Moving slowly and not burdened by over-explanation or description, it is an astonishingly gripping read.

Johnson’s simple writing allows you to focus on the tragedy of Grainer, who struggles to adapt to an ever-changing world.

Having lost all that matters, he seeks comfort in his own company and falls into a life of solitude, almost completely void of the complications of human interaction.

Sleeping naked outside and howling at the night to encourage wolf cubs, some may argue he goes mad.

Awe-inspiring and heartbreaking, exciting and humbling, this is a recommended read.

From MTV To Mecca

Kristiane Backer

Arcadia Books, €13.20;

adobe ebook, €7.72;

Kindle £5.14

Review: Liz Ellis

This thought-provoking memoir is written by former MTV presenter Kristiane Backer. Against the backdrop of the party scene of celebrity London in the 1990s, Backer tells her story of becoming a Muslim.

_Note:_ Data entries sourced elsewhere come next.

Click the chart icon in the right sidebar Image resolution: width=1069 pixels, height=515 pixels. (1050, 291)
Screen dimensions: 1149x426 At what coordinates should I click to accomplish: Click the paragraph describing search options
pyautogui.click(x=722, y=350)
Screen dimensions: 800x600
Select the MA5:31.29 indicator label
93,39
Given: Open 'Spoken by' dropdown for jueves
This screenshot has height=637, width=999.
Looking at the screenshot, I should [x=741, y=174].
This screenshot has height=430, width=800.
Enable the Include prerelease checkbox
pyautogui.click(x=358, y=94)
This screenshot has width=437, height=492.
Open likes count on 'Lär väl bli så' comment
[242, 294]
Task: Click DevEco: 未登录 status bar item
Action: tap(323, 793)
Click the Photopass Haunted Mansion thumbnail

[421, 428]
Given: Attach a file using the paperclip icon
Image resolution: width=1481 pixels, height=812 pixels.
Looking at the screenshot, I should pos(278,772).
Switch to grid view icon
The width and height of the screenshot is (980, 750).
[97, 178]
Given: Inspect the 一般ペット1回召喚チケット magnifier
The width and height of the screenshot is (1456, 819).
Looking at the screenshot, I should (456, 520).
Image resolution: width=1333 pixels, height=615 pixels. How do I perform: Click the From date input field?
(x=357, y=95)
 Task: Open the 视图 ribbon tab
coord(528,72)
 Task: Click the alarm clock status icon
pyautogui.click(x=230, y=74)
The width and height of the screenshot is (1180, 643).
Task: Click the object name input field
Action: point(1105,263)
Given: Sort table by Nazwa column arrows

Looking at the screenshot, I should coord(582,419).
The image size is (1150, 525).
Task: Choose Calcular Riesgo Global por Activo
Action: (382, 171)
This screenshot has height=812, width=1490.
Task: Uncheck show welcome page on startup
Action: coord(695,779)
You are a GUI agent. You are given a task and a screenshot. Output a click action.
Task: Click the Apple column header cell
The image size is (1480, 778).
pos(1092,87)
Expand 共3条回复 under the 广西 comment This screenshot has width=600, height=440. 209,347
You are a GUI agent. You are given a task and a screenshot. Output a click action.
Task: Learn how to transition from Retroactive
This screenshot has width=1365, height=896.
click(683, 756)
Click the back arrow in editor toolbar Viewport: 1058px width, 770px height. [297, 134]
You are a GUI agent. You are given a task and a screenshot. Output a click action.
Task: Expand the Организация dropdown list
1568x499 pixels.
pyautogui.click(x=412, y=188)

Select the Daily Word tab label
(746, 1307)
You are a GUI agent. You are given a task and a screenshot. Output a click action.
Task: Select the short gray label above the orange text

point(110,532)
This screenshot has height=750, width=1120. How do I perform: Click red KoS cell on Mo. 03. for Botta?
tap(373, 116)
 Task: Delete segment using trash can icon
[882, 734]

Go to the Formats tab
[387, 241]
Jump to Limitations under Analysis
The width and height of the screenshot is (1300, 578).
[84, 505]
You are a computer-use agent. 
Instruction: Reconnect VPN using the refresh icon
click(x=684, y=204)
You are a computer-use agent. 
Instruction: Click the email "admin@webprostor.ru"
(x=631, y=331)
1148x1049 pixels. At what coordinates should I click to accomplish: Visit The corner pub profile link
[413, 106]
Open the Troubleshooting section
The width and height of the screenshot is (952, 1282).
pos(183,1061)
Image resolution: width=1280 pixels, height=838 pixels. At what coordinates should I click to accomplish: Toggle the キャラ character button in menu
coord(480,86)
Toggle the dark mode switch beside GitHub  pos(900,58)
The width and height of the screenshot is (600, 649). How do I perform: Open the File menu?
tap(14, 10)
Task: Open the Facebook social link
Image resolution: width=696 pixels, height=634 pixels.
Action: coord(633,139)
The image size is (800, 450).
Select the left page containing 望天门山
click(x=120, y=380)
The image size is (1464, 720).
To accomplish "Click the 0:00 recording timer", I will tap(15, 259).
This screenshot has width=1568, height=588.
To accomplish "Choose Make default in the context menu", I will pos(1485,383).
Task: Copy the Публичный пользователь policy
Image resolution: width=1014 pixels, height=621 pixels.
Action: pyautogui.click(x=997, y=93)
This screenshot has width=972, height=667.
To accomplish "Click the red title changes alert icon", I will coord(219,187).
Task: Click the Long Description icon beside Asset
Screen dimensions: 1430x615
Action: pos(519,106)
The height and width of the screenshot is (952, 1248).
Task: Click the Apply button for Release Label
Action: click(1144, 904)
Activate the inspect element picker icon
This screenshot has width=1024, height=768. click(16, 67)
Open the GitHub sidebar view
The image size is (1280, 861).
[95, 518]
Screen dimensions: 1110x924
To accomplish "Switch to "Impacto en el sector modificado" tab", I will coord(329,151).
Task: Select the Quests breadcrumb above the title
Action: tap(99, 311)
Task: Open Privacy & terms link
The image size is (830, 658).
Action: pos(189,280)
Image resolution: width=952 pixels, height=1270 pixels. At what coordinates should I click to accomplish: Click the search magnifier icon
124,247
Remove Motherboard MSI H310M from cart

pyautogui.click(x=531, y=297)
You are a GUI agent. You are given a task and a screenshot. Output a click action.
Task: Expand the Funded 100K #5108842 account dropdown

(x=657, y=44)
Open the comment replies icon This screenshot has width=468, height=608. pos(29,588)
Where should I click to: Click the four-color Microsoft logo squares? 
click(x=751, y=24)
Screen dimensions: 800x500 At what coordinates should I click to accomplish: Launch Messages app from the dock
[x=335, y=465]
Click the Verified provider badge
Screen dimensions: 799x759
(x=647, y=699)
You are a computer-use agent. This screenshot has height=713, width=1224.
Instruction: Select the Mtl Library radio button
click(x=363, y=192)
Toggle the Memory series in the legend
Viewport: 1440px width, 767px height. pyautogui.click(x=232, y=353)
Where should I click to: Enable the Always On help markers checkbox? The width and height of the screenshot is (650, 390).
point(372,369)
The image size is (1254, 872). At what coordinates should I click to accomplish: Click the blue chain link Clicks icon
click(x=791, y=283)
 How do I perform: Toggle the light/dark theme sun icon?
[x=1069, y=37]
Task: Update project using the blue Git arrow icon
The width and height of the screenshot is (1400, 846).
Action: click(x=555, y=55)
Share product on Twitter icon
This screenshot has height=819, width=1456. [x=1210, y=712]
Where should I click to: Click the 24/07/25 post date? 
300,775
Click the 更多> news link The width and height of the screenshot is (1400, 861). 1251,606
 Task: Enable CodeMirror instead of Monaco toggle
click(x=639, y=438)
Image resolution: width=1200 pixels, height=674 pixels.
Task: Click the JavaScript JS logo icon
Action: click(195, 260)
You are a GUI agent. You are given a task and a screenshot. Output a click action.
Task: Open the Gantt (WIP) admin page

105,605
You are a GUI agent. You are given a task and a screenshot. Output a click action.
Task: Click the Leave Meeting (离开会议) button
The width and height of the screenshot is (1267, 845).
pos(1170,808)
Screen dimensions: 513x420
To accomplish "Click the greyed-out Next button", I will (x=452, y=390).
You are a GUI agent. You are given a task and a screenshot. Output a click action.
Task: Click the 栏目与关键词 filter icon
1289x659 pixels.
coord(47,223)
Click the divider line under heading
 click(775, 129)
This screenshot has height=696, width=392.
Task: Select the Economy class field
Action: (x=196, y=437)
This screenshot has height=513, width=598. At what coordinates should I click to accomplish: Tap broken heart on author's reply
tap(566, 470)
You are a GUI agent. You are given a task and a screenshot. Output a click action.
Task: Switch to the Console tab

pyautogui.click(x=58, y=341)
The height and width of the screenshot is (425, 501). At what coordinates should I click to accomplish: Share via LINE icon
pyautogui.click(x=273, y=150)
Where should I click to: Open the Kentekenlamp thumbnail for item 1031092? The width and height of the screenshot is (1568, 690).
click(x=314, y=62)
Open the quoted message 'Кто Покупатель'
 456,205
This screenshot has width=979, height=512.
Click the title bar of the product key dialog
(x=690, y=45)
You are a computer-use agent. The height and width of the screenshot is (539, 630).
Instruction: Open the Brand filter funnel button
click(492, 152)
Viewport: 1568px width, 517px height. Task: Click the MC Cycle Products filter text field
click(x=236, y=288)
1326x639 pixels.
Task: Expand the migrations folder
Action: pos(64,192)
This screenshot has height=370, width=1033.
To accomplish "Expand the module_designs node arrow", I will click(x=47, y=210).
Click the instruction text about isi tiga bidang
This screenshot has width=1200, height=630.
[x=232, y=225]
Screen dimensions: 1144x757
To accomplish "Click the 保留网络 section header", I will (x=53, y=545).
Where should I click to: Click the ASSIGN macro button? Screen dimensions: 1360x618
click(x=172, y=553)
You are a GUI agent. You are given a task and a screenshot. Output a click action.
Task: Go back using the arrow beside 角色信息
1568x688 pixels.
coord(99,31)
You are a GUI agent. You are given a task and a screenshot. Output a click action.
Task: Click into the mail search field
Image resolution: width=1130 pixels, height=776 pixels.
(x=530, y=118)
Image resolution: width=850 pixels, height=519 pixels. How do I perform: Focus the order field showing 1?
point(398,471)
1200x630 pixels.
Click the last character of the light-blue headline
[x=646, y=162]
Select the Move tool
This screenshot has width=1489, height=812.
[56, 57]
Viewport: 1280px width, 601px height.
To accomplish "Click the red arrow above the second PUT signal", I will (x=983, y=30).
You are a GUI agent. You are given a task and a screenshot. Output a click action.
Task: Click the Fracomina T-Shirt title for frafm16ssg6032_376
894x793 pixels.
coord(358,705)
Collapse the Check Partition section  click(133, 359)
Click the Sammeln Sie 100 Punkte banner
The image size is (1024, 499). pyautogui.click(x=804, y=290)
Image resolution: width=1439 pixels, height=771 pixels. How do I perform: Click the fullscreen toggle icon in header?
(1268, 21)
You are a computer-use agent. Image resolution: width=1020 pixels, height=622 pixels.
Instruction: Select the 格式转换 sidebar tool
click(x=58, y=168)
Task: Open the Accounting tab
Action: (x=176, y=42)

She is introduced to Islam during a trip to Pakistan, led by cricketer Imran Khan. Through him and the associates she meets during her travels, Backer is increasingly drawn to a way of life in which total submission to a higher being is the way to achieve happiness.

Ultimately, Backer converts to Islam, and undertakes one of the religion’s defining practices — pilgrimage to Mecca. Backer’s conversion is not without difficulties. She encounters prejudice and ostracism, but the honesty that she imparts, in particular through her exploration of the status of women in Islam, is refreshing. Backer, therefore, manages to produce a sincere account of the experiences of a Muslim convert.